Trace Lane is an interdisciplinary hydro-social climate scientist who studies relationships between water, people, and climate change with a focus on connecting different epistemologies and ontologies of knowledge. Trace holds a B.S. in psychology, an M.A. in political science and non-profit / public administration, and an M.S.W. - A.M. in social welfare policy, research, and administration from the University of Chicago School of Social Service Administration with a certification in Global Social Work. She is currently a doctoral candidate at East Carolina University in the Integrated Coastal Sciences PhD Program where her research is focused on bridging the knowledge held within surf communities of indigenous descent with conventional climate science in ways that disrupt colonial, gendered power dynamics through citizen science and citizen journalism. Trace has a long history of social justice research, activism, non-profit management, and program design. Trace's relationship with water began in unrecognized urban India, where she worked as a socio-legal water researcher on a landmark case for the Human Rights Commission of Maharashtra. She continued this relationship with water as a socio-political researcher for nature-based solutions to water contamination in informal floating communities on the Peruvian Amazon, then studying the identity of water from local perspectives in the Peruvian Amazon, highlands, and coastal areas. Trace fell in love with surfing on a deserted beach in Todos Santos, Baja, and never looked back. In 2019, she founded Surf Sisters for Science as a non-profit organization with the goal of empowering people who identify as womxm in surf, science, and climate justice. Trace's vision is recognition of, and ultimately protection of, culturally significant surf breaks as unique Places of ecological knowledge creation and surfers as knowledge holders. Trace is a longboard surfer. 

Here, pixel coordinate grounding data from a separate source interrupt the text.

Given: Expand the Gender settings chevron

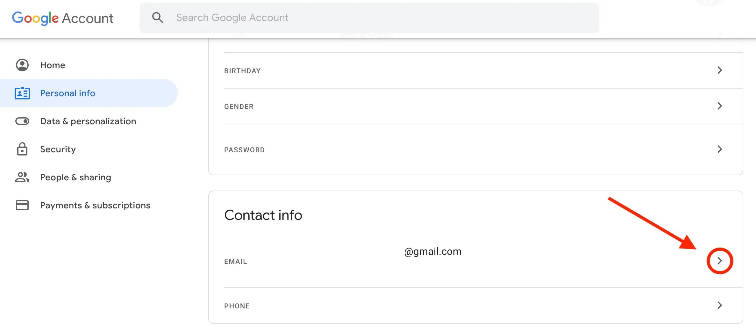Looking at the screenshot, I should coord(720,106).
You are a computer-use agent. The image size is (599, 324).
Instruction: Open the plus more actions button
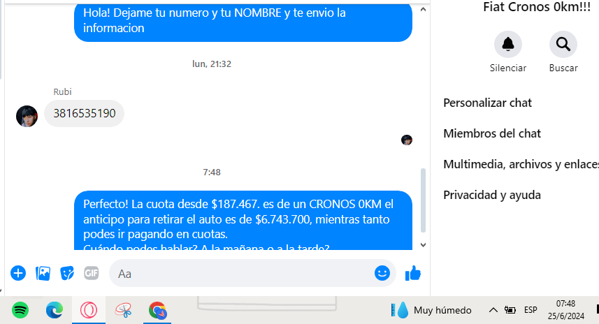pyautogui.click(x=18, y=273)
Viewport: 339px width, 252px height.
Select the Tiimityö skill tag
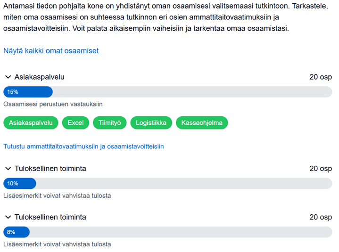coord(109,122)
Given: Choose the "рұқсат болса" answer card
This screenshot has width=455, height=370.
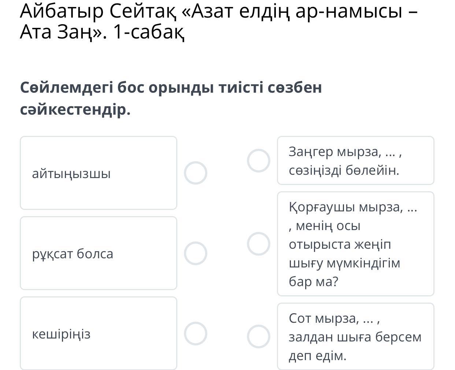Looking at the screenshot, I should [98, 253].
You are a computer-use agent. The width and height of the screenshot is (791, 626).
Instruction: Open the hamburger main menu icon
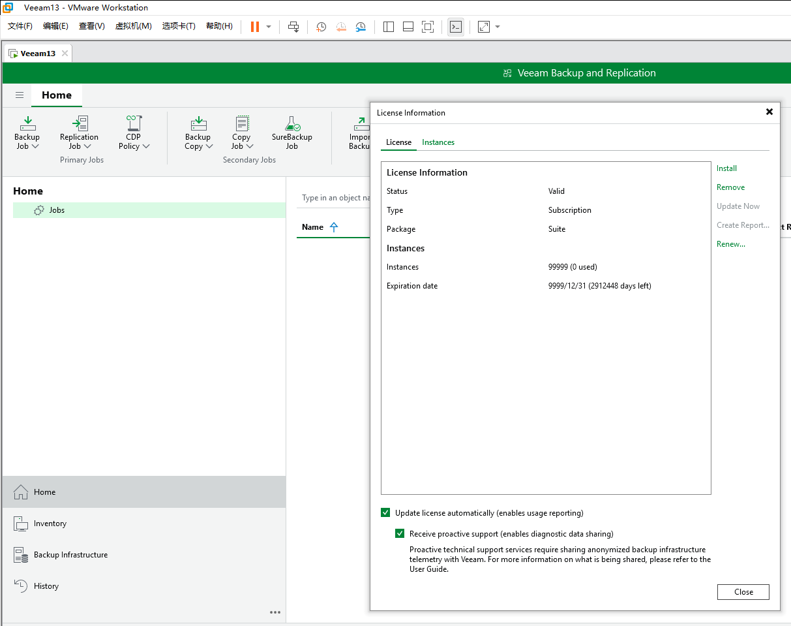coord(20,95)
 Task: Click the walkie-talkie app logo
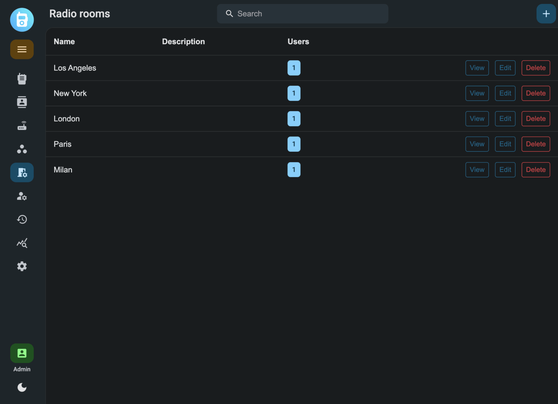22,20
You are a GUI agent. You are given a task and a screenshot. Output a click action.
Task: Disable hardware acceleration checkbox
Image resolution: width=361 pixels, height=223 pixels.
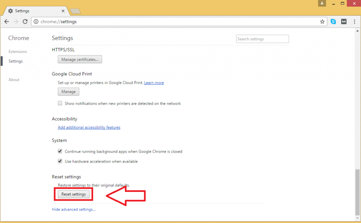point(60,161)
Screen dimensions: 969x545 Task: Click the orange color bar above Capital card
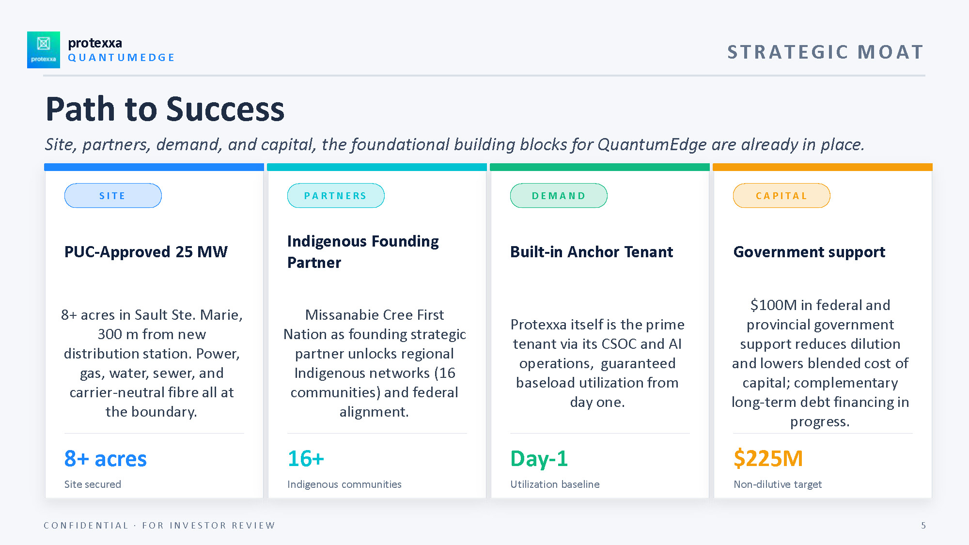(823, 167)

Annie Zean Dunbar is a first-year Ph.D. student at the University of Denver Graduate School of Social Work. Zean has a B.A. in Psychology and an AM from the University of Chicago Schoolof Social Service Administration with a program of study in Global Social Work. She is a researcher and artist. Zean has worked as a research consultant and assistant in higher education and private companies conducting mixed-methods research on healthcare administration, education, refugee resettlement and in the fields of Diversity and Inclusion and Forced Migration Studies. Her artist practice centers on community conceptions of truth and omission, grief and loss, the formation of identity and interstitial space, and examination of memory. Her most recent limited release collaborative publication titled |][\ (vertical bar : closed bracket : open bracket : backslash, 2018) explores themes of trauma and healing as part of the Chicago based Artist Recisenty with the Overlook Place. She is the Social Media Lead of the Emerging Scholars and Practitioner on Migration Issues (ESPMI) Network, a global network of junior scholars, practitioners, artists, activists reconceptualizing the field of Refugee and Forced Migration Studies. Her scholarly research interests include mutual aid organizations and formalization of services, race and identity formation, trauma and reconciliation, secondary migration, and long-term refugee and (im)migrant resettlement in the United States. Learn about Zean’s work at her website: azdunbar.com.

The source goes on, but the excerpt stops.